Set down, please, exactly the lines below that run from the line with "[Balls In A Jar] (1166, 549)" to the line with "RSS Feed (581, 1933)", both lines included.

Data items
*** Block opens ***
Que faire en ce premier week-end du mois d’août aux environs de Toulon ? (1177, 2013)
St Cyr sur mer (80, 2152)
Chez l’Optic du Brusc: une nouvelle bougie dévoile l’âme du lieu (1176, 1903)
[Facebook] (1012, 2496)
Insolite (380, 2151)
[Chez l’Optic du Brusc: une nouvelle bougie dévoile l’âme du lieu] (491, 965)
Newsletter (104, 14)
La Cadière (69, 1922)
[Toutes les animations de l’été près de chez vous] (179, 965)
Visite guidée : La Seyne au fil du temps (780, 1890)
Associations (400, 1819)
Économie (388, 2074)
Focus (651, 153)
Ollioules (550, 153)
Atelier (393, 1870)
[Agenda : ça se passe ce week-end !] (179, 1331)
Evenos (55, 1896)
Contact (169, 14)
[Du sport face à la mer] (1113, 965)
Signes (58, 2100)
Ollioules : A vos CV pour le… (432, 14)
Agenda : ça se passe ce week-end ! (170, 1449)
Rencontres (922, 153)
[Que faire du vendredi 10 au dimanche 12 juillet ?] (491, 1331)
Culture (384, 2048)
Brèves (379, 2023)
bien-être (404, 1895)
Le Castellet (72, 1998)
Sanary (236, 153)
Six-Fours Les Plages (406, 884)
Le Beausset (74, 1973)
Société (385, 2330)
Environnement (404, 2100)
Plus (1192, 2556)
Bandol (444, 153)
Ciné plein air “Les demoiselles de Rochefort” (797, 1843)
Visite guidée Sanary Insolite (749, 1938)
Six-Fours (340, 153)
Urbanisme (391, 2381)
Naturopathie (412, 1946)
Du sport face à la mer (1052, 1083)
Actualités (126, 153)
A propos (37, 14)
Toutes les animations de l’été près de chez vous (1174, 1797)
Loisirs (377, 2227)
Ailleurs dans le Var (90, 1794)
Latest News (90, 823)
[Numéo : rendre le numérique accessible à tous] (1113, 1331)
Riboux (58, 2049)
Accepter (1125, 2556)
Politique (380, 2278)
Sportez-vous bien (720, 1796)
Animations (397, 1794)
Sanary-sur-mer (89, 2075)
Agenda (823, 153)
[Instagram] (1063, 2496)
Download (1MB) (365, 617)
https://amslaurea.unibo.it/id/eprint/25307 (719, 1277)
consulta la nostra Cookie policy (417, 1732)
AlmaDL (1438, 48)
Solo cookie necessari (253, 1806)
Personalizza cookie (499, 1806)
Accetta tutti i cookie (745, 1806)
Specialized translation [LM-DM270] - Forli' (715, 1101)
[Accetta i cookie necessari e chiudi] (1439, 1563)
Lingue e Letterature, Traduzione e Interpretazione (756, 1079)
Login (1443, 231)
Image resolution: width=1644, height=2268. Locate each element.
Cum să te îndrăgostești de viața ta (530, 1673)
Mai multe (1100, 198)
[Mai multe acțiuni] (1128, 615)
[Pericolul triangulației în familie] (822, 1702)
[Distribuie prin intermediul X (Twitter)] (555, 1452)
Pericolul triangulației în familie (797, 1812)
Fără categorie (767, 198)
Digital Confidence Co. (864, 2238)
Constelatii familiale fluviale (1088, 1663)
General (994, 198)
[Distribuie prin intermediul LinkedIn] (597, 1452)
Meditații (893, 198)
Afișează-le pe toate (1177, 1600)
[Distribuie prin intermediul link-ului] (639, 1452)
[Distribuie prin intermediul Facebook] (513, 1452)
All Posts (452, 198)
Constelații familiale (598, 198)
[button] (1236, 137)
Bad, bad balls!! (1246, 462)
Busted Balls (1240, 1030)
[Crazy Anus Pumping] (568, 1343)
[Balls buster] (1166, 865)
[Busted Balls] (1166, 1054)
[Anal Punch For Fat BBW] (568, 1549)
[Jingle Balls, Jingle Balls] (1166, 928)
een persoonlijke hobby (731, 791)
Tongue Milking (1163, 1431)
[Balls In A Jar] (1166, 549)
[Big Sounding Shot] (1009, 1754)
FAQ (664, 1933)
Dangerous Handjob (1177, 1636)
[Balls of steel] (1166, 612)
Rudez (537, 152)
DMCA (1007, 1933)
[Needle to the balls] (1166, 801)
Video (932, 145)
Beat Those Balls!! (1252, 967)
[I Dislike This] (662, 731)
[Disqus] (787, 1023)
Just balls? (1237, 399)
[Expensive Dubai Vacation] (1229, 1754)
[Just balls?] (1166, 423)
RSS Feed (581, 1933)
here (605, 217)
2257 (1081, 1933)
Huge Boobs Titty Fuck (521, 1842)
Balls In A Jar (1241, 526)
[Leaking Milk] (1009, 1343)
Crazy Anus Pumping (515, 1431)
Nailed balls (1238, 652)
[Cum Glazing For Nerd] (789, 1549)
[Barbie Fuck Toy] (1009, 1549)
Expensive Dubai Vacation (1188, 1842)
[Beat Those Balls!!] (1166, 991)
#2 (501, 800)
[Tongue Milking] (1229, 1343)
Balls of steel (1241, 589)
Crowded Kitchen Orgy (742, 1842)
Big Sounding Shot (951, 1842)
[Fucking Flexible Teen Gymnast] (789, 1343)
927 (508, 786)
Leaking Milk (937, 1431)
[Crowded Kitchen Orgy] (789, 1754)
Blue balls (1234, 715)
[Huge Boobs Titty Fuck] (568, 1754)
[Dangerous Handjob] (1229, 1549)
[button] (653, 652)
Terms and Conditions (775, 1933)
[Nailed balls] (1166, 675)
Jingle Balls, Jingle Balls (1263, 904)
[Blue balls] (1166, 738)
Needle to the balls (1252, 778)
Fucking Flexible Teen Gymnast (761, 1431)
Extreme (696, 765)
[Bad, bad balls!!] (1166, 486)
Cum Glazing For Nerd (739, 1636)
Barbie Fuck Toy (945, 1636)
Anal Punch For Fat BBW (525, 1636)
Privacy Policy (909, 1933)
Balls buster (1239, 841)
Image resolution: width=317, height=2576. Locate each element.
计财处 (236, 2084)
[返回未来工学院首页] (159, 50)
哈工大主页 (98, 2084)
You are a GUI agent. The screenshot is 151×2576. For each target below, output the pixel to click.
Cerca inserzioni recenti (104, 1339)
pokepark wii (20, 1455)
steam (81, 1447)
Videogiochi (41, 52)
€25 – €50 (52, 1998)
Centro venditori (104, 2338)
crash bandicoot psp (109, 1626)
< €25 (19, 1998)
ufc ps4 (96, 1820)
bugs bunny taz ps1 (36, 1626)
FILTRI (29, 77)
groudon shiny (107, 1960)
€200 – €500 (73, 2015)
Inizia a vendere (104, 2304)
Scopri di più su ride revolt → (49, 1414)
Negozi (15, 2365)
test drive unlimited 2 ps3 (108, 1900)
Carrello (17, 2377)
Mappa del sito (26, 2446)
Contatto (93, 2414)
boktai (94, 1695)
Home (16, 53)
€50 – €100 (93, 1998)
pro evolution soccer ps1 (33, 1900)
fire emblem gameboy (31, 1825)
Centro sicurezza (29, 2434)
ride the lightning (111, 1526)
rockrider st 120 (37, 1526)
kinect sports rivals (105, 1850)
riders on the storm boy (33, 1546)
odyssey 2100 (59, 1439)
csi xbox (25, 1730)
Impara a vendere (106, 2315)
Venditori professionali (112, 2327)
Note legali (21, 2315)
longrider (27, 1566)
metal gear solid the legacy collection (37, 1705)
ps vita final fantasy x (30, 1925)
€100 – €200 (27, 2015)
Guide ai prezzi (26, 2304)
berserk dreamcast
*** Block closes ***
Solution below:
[Balls In A Jar] (1166, 549)
[Big Sounding Shot] (1009, 1754)
FAQ (664, 1933)
Dangerous Handjob (1177, 1636)
[Balls of steel] (1166, 612)
Rudez (537, 152)
DMCA (1007, 1933)
[Needle to the balls] (1166, 801)
Video (932, 145)
Beat Those Balls!! (1252, 967)
[I Dislike This] (662, 731)
[Disqus] (787, 1023)
Just balls? (1237, 399)
[Expensive Dubai Vacation] (1229, 1754)
[Just balls?] (1166, 423)
RSS Feed (581, 1933)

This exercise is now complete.